How to convert date in to yyyy-MM-dd Format?

UPDATE My Answer here is now outdated. The Joda-Time project is now in maintenance mode, advising migration to the java.time classes. See the modern solution in the Answer by Ole V.V..

Joda-Time

The accepted answer by NidhishKrishnan is correct.

For fun, here is the same kind of code in Joda-Time 2.3.

// © 2013 Basil Bourque. This source code may be used freely forever by anyone taking full responsibility for doing so.
// import org.joda.time.*;
// import org.joda.time.format.*;

java.util.Date date = new Date(); // A Date object coming from other code.

// Pass the java.util.Date object to constructor of Joda-Time DateTime object.
DateTimeZone kolkataTimeZone = DateTimeZone.forID( "Asia/Kolkata" );
DateTime dateTimeInKolkata = new DateTime( date, kolkataTimeZone );

DateTimeFormatter formatter = DateTimeFormat.forPattern( "yyyy-MM-dd");
System.out.println( "dateTimeInKolkata formatted for date: " + formatter.print( dateTimeInKolkata ) );
System.out.println( "dateTimeInKolkata formatted for ISO 8601: " + dateTimeInKolkata );

When run…

dateTimeInKolkata formatted for date: 2013-12-17
dateTimeInKolkata formatted for ISO 8601: 2013-12-17T14:56:46.658+05:30

Use this.

java.util.Date date = new Date("Sat Dec 01 00:00:00 GMT 2012");
SimpleDateFormat formatter = new SimpleDateFormat("yyyy-MM-dd");
String format = formatter.format(date);
System.out.println(format);

you will get the output as

2012-12-01

String s;
Format formatter;
Date date = new Date();

// 2012-12-01
formatter = new SimpleDateFormat("yyyy-MM-dd");
s = formatter.format(date);
System.out.println(s);

Modern answer: Use LocalDate from java.time, the modern Java date and time API, and its toString method:

    LocalDate date = LocalDate.of(2012, Month.DECEMBER, 1); // get from somewhere
    String formattedDate = date.toString();
    System.out.println(formattedDate);

This prints

2012-12-01

A date (whether we’re talking java.util.Date or java.time.LocalDate) doesn’t have a format in it. All it’s got is a toString method that produces some format, and you cannot change the toString method. Fortunately, LocalDate.toString produces exactly the format you asked for.

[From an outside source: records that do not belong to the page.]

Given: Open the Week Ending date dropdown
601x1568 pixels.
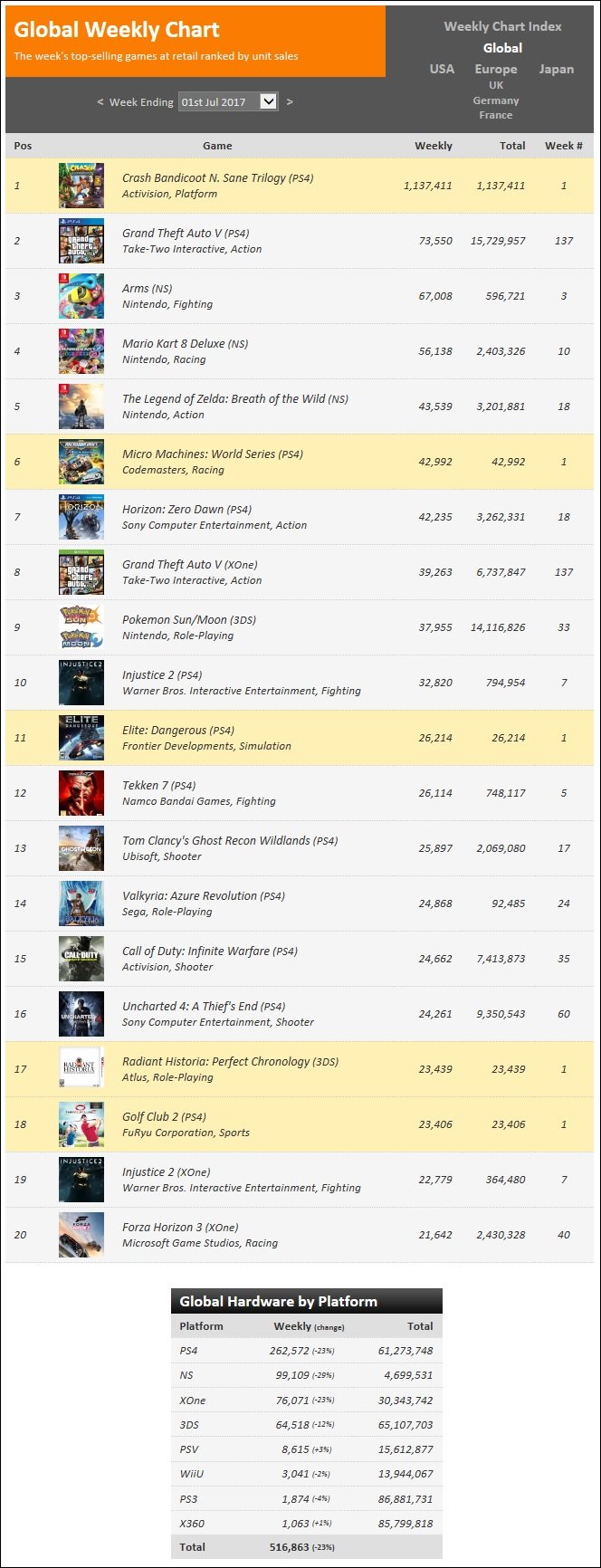Looking at the screenshot, I should coord(227,101).
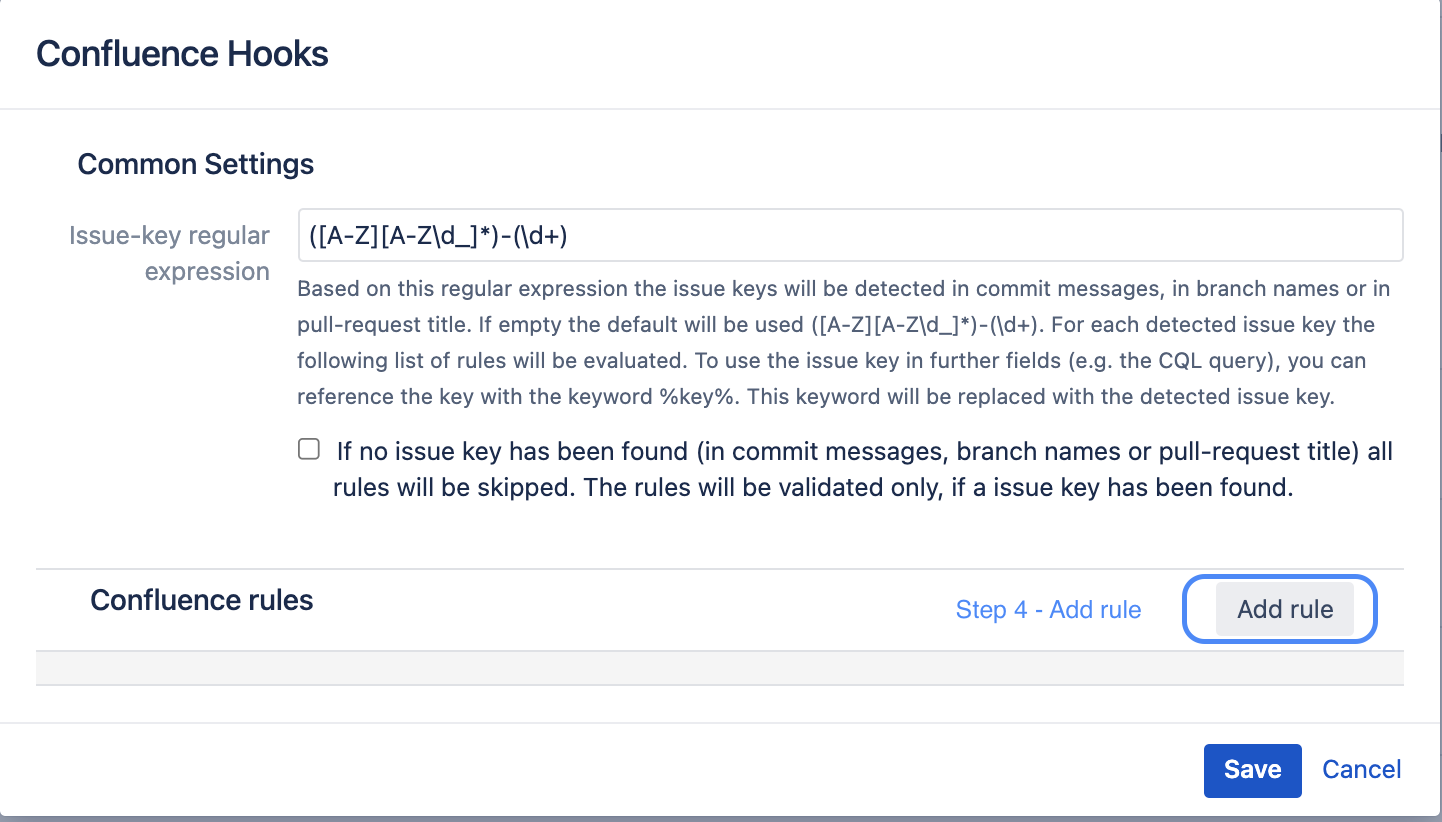This screenshot has height=822, width=1442.
Task: Click the Issue-key regular expression input field
Action: coord(850,235)
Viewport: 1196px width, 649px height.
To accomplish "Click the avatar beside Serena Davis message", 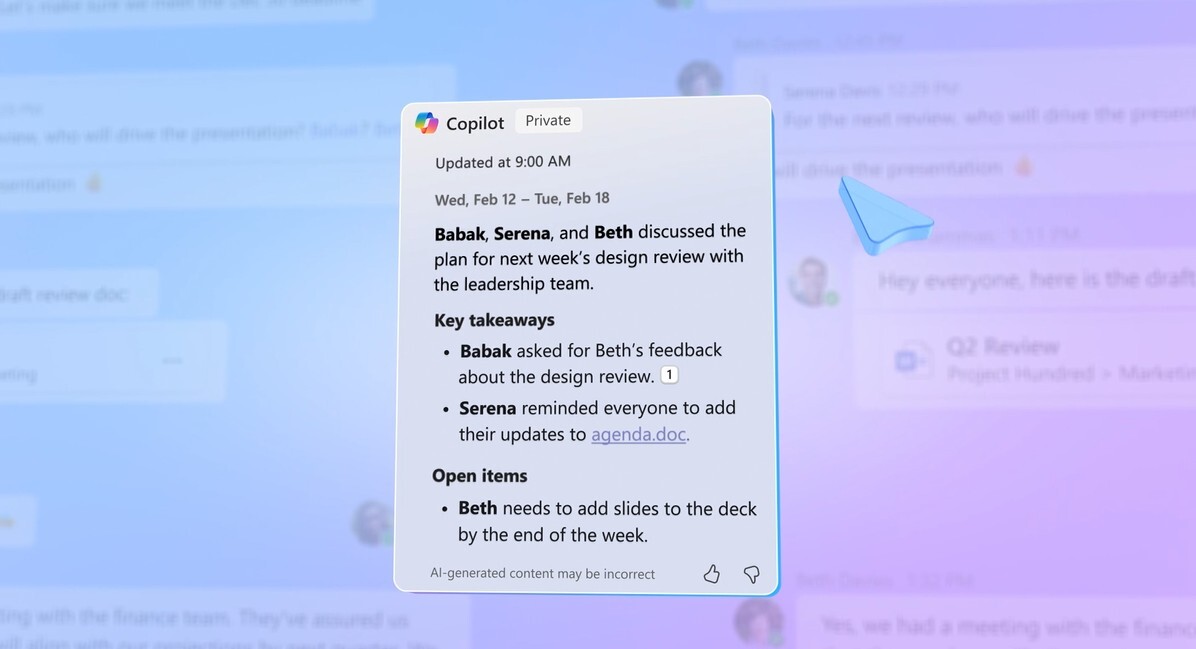I will 699,81.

The Date class is long outdated, and the SimpleDateFormat class that you tried to use, is notoriously troublesome. I recommend you forget about those classes and use java.time instead. The modern API is so much nicer to work with.

Except: it happens that you get a Date from a legacy API that you cannot change or don’t want to change just now. The best thing you can do with it is convert it to java.time.Instant and do any further operations from there:

    Date oldfashoinedDate = // get from somewhere
    LocalDate date = oldfashoinedDate.toInstant()
            .atZone(ZoneId.of("Asia/Beirut"))
            .toLocalDate();

Please substitute your desired time zone if it didn’t happen to be Asia/Beirut. Then proceed as above.

Link: Oracle tutorial: Date Time, explaining how to use java.time.